Tim starts texting Missy when he gets back home. The texts turn explicitly sexual. He invites her to go with him on a company retreat to Hawaii. Of course, we know what’s going on. It’s not the dream Missy that he’s texting but the obnoxious nightmare Missy who happens to be saved in his phone under the same name. And anyone who’s seen one of the lesser Happy Madison titles knows what’s in store: another lousy farce set at a resort. Having bragged to his colleagues about his long-distance girlfriend, Tim decides to pass Missy off as a Georgetown-grad beauty queen. She, in turn, gets black-out drunk, falls off a seaside cliff, rapes him in his sleep, and then tries to patch things up by hypnotizing Tim’s boss (Geoff Pierson) into believing that Tim is his beloved grandmother.
The thing is, this wrong Missy is in fact the right Missy, and all of her terrifying pathologies are actually endearing quirks of a zany, lonely personality that makes for an attractive opposite to the straitlaced Tim. She’s a licensed marriage counselor, hypnotist, and palm reader, and she’s gonna help Tim whether he likes it or not. (At this point, the reader is invited to imagine a gender-flipped version of this scenario, which also involves Tim being led to believe that Missy might kill herself if he tells her off.) There’s precedent for all this in dark screwball comedy—like Elaine May’s A New Leaf, for example—but The Wrong Missy is listlessly indifferent in everything except its adherence to the Happy Madison formula. It has the tropical vacation backdrop, the nonsensical deceptions, the pointless celebrity cameos, the missing limbs, the litany of friends and relations.
Rob Schneider, a longtime beneficiary of Sandler’s noblesse oblige, is on hand, playing a shark tour guide, as is Nick Swardson, cast as a repellent HR guy. The nepotism is now in its second generation; there are Sandler children and nephews in bit parts and a Schneider offspring on the soundtrack. But one crucial ingredient is missing, and that’s the Sandman himself. The Safdie brothers’ Uncut Gems recently gave him a phenomenal showcase, but the truth is that there’s been an overall uptick in the quality of Sandler’s Netflix vehicles in the past few years, including The Week Of and, to a lesser extent, Murder Mystery—not to mention his terrific performance in Noah Baumbach’s The Meyerowitz Stories (New And Selected). One can’t shake the impression that Spade has been handed his unwanted leftovers. It doesn’t help that he has the screen presence of an unenthused real estate agent.

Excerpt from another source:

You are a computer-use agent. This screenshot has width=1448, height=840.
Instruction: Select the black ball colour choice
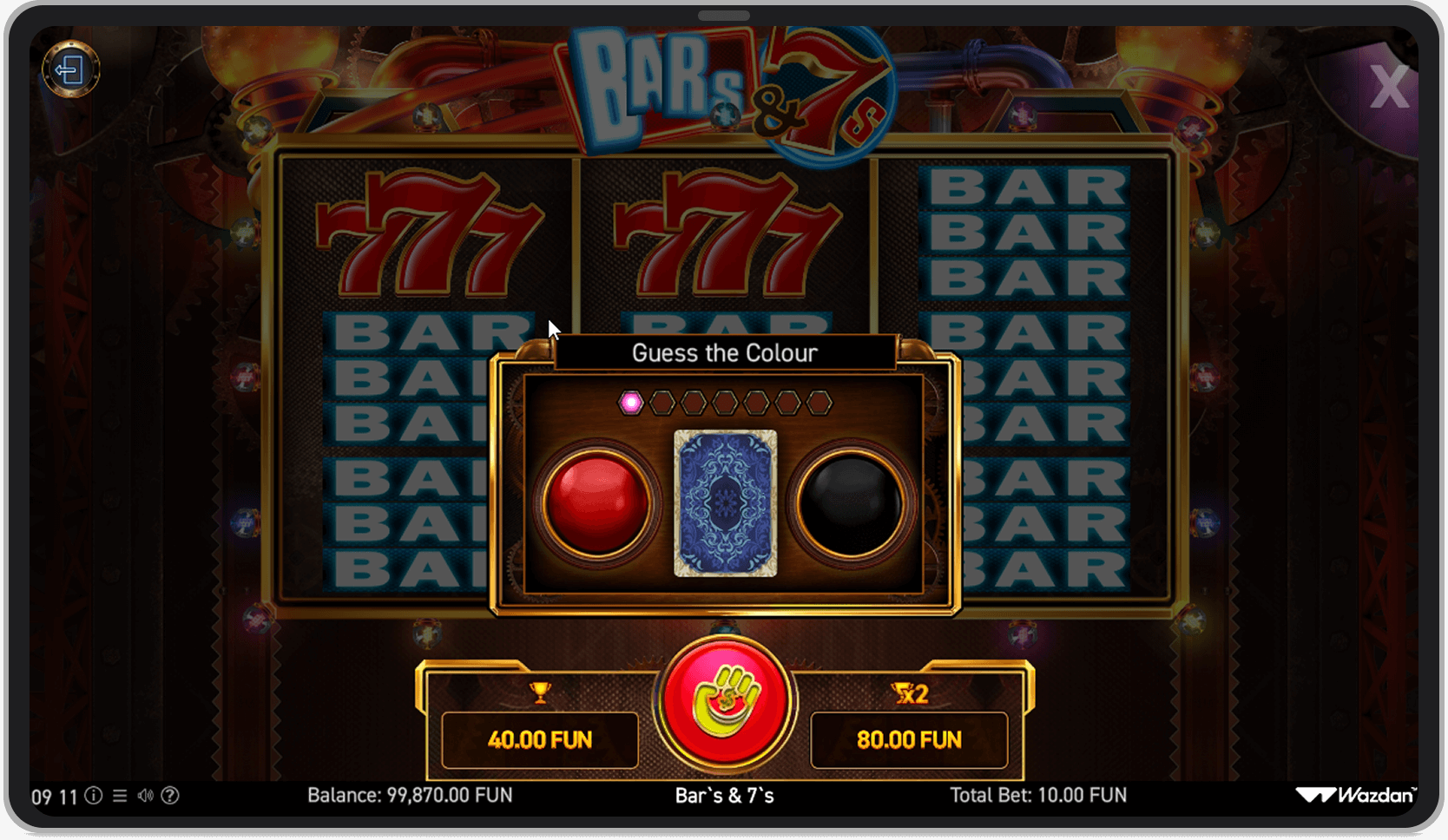(846, 502)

Tyler Spindel, a Happy Madison veteran, directs The Wrong Missy with all of the worst tendencies of the Sandler shingle style. It’s a series of claustrophobically unfunny scenes that drag on and on, interspersed with establishing shots and music cues that look and sound like they were licensed from a stock library. The closest it gets to being mildly amusing is in an attempted threesome in which Tim and Missy get stoned out of their minds on cannabis-infused toothpaste and keep accidentally knocking the third party off the bed. But the rest is palm trees, hotel décor, and misanthropic improv, filled out to exactly 90 minutes (a contractual obligation, one presumes) by a long corporate talent show sequence in which one can’t be sure whether they’re supposed to be embarrassed for the characters or for the cast and crew.